● What to work on:
Pictures stay out, but every line of the data is copied exactly.

(Pixel coordinate grounding data)

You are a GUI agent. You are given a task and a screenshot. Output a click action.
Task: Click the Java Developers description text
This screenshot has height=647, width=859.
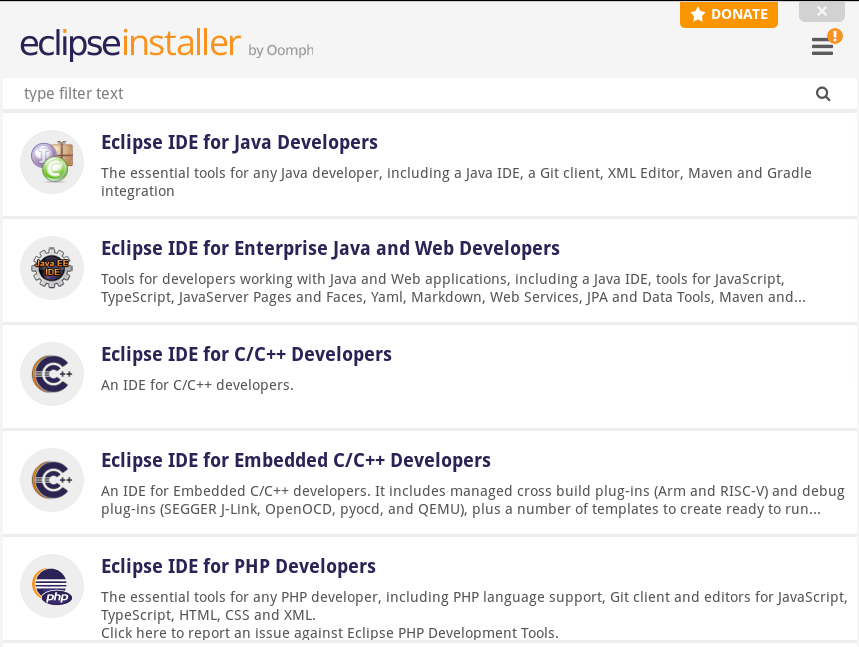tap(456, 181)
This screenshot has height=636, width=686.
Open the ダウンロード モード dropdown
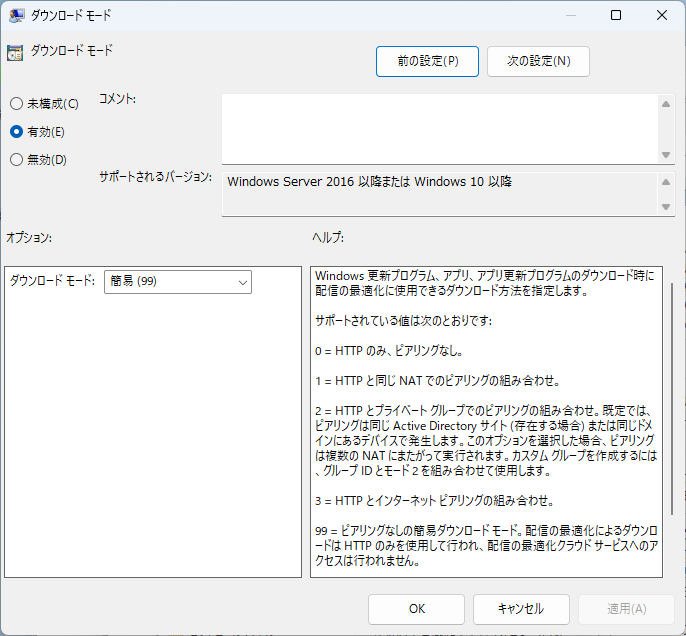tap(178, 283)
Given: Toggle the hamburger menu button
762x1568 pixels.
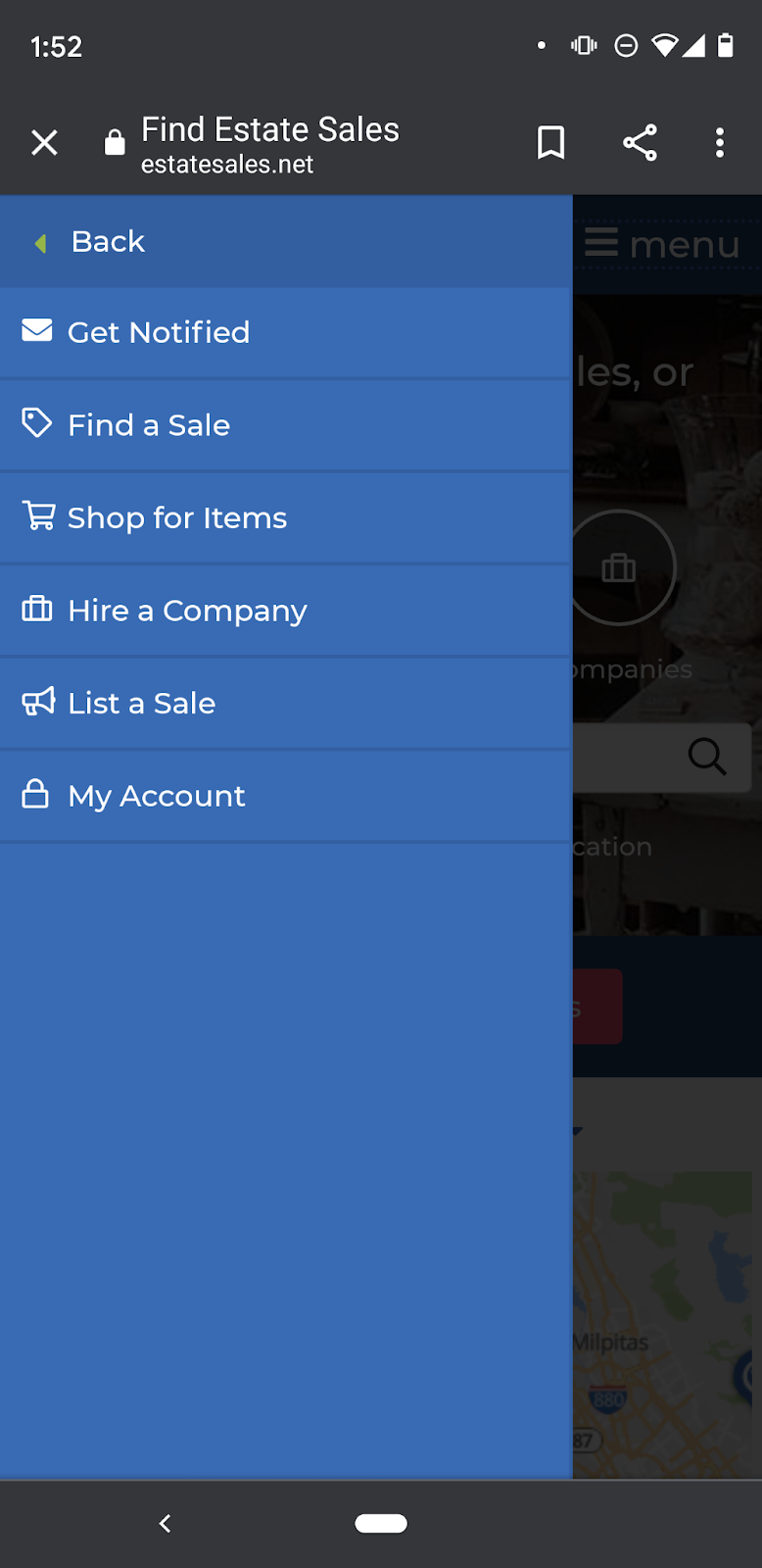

● Result of the task:
You are a GUI agent. You are given a task and a screenshot. Output a click action.
Task: Click the Java Developers description text
This screenshot has height=647, width=859.
tap(456, 181)
This screenshot has height=636, width=686.
Open the ダウンロード モード dropdown
tap(178, 283)
Given: Toggle the hamburger menu button
762x1568 pixels.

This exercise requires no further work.